Rade-ASR-CTC-3B-fa

Persian (Farsi) fine-tuned version of Meta AI's Omnilingual ASR CTC-3B model, released and maintained by Rade AI.

Open in Colab

TL;DR — A fast, non-autoregressive (CTC) speech-to-text model specialized for Persian, built on top of Meta's 3-billion-parameter Omnilingual ASR encoder.

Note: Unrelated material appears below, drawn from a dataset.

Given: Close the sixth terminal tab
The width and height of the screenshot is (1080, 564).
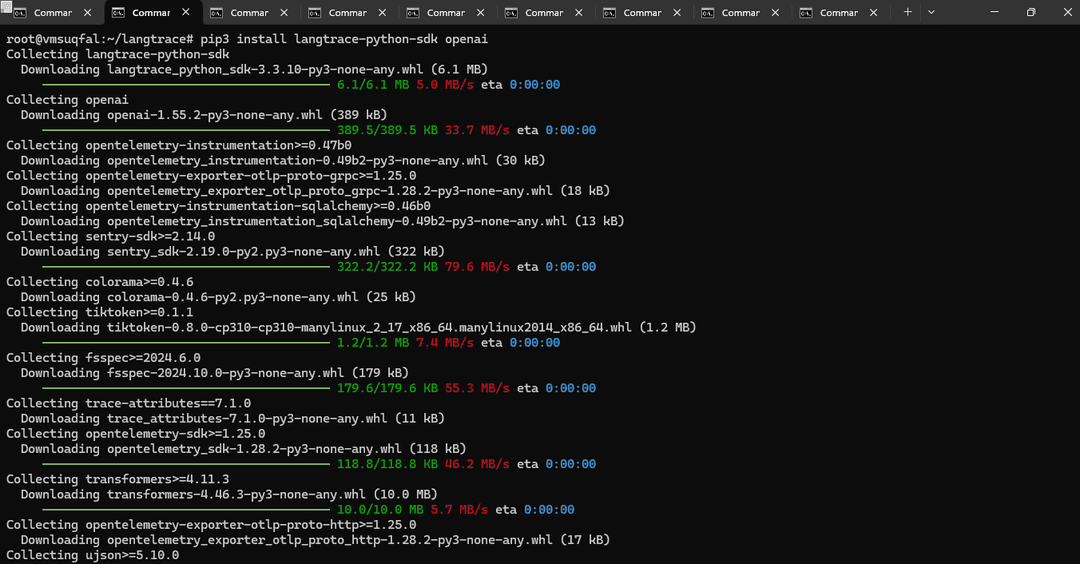Looking at the screenshot, I should click(x=579, y=13).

It transcribes Persian audio clips (≤ 40 s) and runs ~199× faster than real time in fp16 on a single RTX 4090. On Persian test sets it reaches CER ≈ 4 % on FLEURS (clean read speech) and ≈ 18 % on Common Voice (noisier, crowd-sourced) — normalized.


Model description

Base model facebook/omniASR-CTC-3B (Omnilingual ASR, omniASR_CTC_3B_v2)
Architecture Wav2Vec2-style encoder + CTC head
Parameters ~3.08 B (3,080,423,636)
Fine-tuned for Persian / Farsi (pes_Arab)
Task Automatic Speech Recognition (speech → text)
Toolkit fairseq2 via the omnilingual-asr package
License Apache-2.0

This checkpoint takes the strong multilingual representations of Omnilingual ASR's 3B CTC encoder and adapts them to Persian, giving accurate, low-latency transcription for Iranian Persian.

Evaluation

Measured by Rade with greedy CTC decoding (fp16) on two standard Persian test sets. Both reference and hypothesis are normalized before scoring — unify ك→ک / ي→ی, convert ZWNJ (نیم‌فاصله) to space, strip punctuation and diacritics, collapse whitespace — so that orthography-only differences don't count as errors.

Test set Clips WER CER
FLEURS fa_ir — read speech 871 19.6 % 4.4 %
VisualEars golden fa — curated (clean/farfield/obstructed) 6,669 22.9 % 4.3 %
Common Voice 17.0 fa — crowd-sourced 10,355 21.8 % 17.8 %

CER is the more faithful metric for Persian. Persian WER is inflated by orthographic/spacing variation (نیم‌فاصله/ZWNJ, affix spacing, compound spelling) that doesn't reflect actual mis-recognition — note FLEURS sits at 19.6 % WER but only 4.4 % CER, i.e. most "word errors" are one-character spelling differences. On clean, well-curated speech (FLEURS, VisualEars) the model reaches CER ≈ 4 %, and it stays robust across recording conditions (VisualEars far-field 4.5 % / obstructed 4.2 % CER). On noisier crowd-sourced audio (Common Voice — spontaneous speech, varied mics/accents, loan words) CER rises to ≈ 18 %.

Speed & hardware

CTC models are non-autoregressive — they decode a whole clip in one forward pass, so they're very fast. Measured by Rade on a single RTX 4090 (8.8 s Persian clip, batch_size=1):

Precision Inference latency Speed Peak VRAM
FP16 (recommended) 44 ms ~199× real time 6.4 GB
FP32 102 ms ~87× real time 12.7 GB

FP16 and FP32 produce identical transcripts, so FP16 is the recommended default (half the VRAM, 2× faster). Batched throughput on the 4090 reaches **208× real time** (the 222-min FLEURS set transcribes in ~64 s). A 16 GB GPU (e.g. Colab T4 / L4) is enough for fp16. CPU works but is slow.

Files in this repo

File What it is Size When to use
model_fp16.pt Consolidated fp16 weights, single file ~6.2 GB Recommended. Smaller, faster download; fp16 inference.
pp_00/tp_00/sdp_00.pt, sdp_01.pt Original fp32 FSDP checkpoint shards ~12 GB If you want full fp32 precision weights.
config.json Model metadata (arch, tokenizer, vocab) Read by tooling; you don't load it directly.
notebook.ipynb Ready-to-run Colab/Kaggle notebook One-click demo (powers the "Open in Colab" button).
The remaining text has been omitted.